* _TO DO_: Across the entries below, how many lines have the string "card" in them? Reply with only the number.

* _LISTED RECORDS_:
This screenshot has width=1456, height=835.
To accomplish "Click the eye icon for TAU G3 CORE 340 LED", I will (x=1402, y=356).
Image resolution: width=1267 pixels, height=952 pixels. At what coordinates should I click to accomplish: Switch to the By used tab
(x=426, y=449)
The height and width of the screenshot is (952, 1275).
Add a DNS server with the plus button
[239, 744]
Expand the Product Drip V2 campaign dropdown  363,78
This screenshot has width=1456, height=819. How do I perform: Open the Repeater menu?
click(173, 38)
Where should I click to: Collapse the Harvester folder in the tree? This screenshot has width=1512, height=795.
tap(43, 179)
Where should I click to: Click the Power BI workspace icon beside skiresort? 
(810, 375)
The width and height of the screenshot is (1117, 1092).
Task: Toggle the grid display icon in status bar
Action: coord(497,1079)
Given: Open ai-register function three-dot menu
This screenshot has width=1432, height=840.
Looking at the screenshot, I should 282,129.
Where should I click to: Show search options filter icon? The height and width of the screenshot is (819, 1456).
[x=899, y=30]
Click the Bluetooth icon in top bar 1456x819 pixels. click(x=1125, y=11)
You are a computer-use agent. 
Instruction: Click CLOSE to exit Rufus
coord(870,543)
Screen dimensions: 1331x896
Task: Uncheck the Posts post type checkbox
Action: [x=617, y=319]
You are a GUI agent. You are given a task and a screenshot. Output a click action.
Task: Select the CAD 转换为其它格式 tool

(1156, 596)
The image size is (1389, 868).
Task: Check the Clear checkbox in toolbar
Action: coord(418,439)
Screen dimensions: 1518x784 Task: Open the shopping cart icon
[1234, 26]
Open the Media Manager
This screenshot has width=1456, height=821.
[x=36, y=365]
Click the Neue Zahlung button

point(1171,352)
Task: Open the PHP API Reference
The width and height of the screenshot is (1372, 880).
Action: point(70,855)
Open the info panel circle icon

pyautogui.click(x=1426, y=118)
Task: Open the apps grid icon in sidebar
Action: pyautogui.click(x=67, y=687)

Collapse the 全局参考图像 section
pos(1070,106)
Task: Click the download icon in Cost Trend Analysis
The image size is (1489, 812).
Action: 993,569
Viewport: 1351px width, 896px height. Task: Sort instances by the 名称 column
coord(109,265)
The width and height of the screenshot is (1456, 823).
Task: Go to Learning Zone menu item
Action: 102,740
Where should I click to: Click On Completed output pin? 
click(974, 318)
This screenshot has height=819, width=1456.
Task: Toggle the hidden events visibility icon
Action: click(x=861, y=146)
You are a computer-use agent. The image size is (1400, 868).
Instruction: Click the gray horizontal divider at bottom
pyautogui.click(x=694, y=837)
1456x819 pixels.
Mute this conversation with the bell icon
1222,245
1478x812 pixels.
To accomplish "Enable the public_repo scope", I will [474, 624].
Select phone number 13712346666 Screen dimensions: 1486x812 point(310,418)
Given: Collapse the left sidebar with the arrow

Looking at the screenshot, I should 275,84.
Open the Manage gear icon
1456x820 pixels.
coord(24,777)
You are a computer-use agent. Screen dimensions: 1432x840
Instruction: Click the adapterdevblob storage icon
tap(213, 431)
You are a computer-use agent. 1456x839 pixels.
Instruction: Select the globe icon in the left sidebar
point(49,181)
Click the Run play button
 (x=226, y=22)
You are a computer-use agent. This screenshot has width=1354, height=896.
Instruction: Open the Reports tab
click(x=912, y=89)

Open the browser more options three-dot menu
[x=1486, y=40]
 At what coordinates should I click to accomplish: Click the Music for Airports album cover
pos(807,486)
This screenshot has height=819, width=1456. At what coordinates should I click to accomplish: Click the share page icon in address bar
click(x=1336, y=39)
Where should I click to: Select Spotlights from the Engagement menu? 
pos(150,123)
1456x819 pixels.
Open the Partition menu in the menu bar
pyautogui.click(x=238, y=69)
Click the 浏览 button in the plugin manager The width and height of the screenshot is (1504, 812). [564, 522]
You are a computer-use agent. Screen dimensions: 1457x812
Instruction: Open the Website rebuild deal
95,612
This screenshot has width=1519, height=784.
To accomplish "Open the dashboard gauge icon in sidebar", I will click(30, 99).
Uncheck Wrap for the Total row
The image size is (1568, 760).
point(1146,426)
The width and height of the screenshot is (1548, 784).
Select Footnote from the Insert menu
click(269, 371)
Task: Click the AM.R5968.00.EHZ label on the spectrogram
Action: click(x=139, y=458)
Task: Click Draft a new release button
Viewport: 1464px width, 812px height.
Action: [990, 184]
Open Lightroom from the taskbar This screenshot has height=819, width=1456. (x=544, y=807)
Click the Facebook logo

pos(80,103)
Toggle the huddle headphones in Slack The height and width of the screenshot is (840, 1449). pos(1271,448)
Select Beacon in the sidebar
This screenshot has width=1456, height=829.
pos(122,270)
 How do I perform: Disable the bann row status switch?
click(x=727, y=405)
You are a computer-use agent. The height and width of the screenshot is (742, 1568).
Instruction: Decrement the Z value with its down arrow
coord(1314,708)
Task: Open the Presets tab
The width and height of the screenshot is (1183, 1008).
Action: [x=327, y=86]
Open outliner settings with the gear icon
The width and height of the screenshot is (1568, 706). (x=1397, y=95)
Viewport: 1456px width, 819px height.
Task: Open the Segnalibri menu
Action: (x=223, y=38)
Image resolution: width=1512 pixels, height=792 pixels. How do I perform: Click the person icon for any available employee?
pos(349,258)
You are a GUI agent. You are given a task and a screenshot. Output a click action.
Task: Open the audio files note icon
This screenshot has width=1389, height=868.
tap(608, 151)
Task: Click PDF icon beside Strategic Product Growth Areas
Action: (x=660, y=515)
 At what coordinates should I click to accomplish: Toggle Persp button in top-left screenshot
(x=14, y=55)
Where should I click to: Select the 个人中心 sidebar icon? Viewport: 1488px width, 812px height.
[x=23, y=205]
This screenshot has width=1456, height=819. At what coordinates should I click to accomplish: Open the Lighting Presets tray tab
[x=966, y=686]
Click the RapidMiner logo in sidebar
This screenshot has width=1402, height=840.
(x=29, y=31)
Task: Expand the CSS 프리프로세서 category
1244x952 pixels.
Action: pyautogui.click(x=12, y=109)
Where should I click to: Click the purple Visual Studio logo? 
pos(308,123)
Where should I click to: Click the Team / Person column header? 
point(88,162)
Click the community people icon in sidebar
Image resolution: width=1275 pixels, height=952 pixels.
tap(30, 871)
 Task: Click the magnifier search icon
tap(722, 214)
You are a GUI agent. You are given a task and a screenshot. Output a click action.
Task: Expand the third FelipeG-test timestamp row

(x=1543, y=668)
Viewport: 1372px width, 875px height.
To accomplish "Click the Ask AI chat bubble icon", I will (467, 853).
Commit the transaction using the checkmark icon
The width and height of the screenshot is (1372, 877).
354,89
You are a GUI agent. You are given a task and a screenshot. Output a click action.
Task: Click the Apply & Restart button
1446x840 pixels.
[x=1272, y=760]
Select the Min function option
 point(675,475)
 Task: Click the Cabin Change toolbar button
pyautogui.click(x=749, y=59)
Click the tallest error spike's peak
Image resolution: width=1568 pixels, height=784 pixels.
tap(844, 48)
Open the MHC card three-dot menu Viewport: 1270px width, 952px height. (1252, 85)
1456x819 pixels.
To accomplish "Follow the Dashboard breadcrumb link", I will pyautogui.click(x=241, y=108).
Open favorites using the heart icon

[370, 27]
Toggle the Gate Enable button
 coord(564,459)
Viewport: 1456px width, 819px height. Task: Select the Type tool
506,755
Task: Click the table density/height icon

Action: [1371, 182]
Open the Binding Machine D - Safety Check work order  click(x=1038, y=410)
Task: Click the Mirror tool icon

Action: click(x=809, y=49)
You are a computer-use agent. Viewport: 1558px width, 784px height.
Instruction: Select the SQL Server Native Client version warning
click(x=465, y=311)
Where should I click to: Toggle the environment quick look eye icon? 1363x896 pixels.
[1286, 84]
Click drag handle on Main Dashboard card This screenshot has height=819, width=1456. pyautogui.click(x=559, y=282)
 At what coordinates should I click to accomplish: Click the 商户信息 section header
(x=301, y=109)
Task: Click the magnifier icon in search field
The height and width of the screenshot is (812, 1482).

* _RESULT BELOW_: 2